If you ask CFL fans about the game’s greatest returners, it might be Gizmo and Pinball that come to mind first. Brandon ‘Speedy’ Banks isn’t on a CFL team this season (though he will be honoured at the Hamilton Tiger-Cats’ home opener on Friday) and he might be the next, most recent electric returner to come to mind.

You could argue that Grant, who had return touchdowns in the Bombers’ 109th Grey Cup loss to that Argos’ team that Clemons is the GM of and in the Western Final against the BC Lions, is making a strong case to be looked to as the next great returner in the CFL.

“Without question. There’s no hesitation or reservation about that,” Clemons said of Grant.

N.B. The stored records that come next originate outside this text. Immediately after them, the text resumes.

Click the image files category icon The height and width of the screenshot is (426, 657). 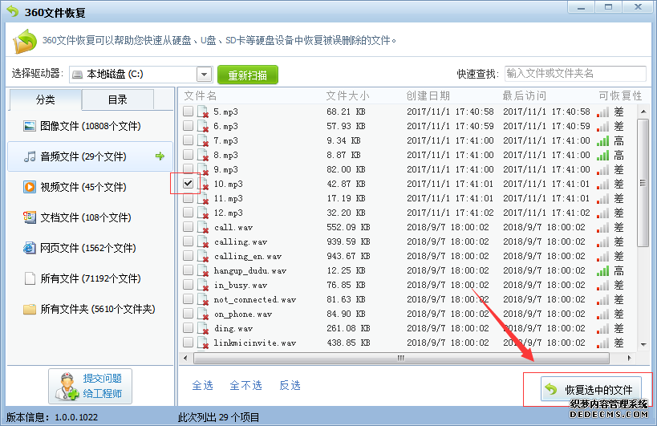point(30,126)
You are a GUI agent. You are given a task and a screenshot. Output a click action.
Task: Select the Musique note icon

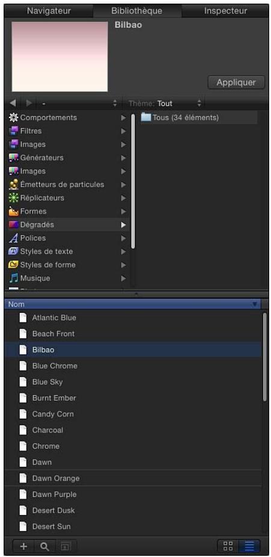point(13,278)
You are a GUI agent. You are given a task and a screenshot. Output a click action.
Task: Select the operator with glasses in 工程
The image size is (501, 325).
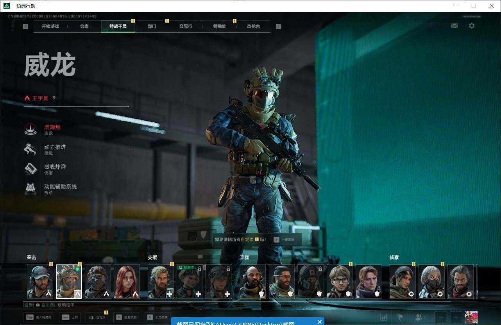point(340,282)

“He is truly special and we’ve got a couple of guys that look like they may be coming along as well. It makes our game even better, it truly does. It is one of the most exciting plays in sport when we see someone return a kick or a punt for a touchdown.”

 

Through his 12-year career and his 23 years with the Argos in a variety of roles, Clemons has played with, against, coached and seen many of the great returners the CFL has produced. While each one is built differently and has different strengths (“I was more quick than fast,” he said of his own on-field style), there are commonalities that bond the greats.

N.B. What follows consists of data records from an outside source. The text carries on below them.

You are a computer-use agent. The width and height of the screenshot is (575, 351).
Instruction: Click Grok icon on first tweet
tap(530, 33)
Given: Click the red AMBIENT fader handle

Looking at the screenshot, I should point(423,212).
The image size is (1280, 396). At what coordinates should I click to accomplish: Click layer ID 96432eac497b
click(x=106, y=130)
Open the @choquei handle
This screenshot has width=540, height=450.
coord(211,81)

“The game slows down, even for the guy who actually catches it and gets north and south,” Clemons said. “Hopefully they can make that first person miss. Everything goes in slow motion. It’s chaos for everyone else. They don’t know where you’re going to run, whether they’re covering or they’re blocking. For the runner, everything is in slow motion. When you feel hurried and you feel rushed, sometimes you don’t field the ball cleanly and that creates chaos. It is those times when you do it right that everything is in slow motion.”

As a coach — Clemons patrolled the Argos’ sidelines from 2000-2007 — Clemons enjoyed and was also perplexed by returner Bashir Levingston. It took time for Clemons to accept that his returner had his own style and made choices that would have had catastrophic outcomes for other players.

 

“It was a lot of, ‘NO, NO NO — YEAH!’ Clemons laughed, revisiting the six seasons they spent together.

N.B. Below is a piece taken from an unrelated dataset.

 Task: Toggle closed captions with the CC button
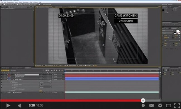(x=151, y=105)
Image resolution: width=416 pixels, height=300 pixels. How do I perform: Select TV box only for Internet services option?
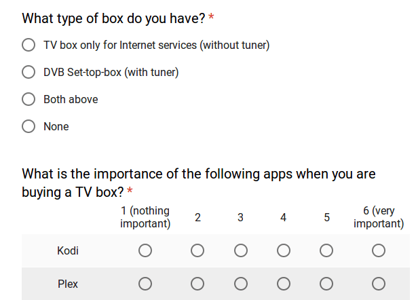[29, 45]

“He was the scariest player that I ever played with or coached. You didn’t know what was going to happen. One of the most dynamic players. How he reversed field and some of the things he did…so unorthodox. He challenged what is the norm by doing things exactly like you shouldn’t, but making them work out. Sometimes you have those players, those people that are just that.”

Levingston set a record in 2007 when he took a missed Paul McCallum field goal back 129 yards for a touchdown.

“The field goal return is such an interesting thing, because of his speed and his ability to turn the corner and do the things that he did. That’s another dynamic in our game that I think is underrated,” Clemons said.

It’s a skill that Grant has shown in his time with the Bombers, along with an ability to explode on any type of return — kick, punt or missed field goal — and make a game changing play. As the Bombers look to improve to 3-0 on Thursday night against the BC Lions, Grant stands as that dynamic, game-changing/back-breaking player, operating in slow motion as the chaos flies around him.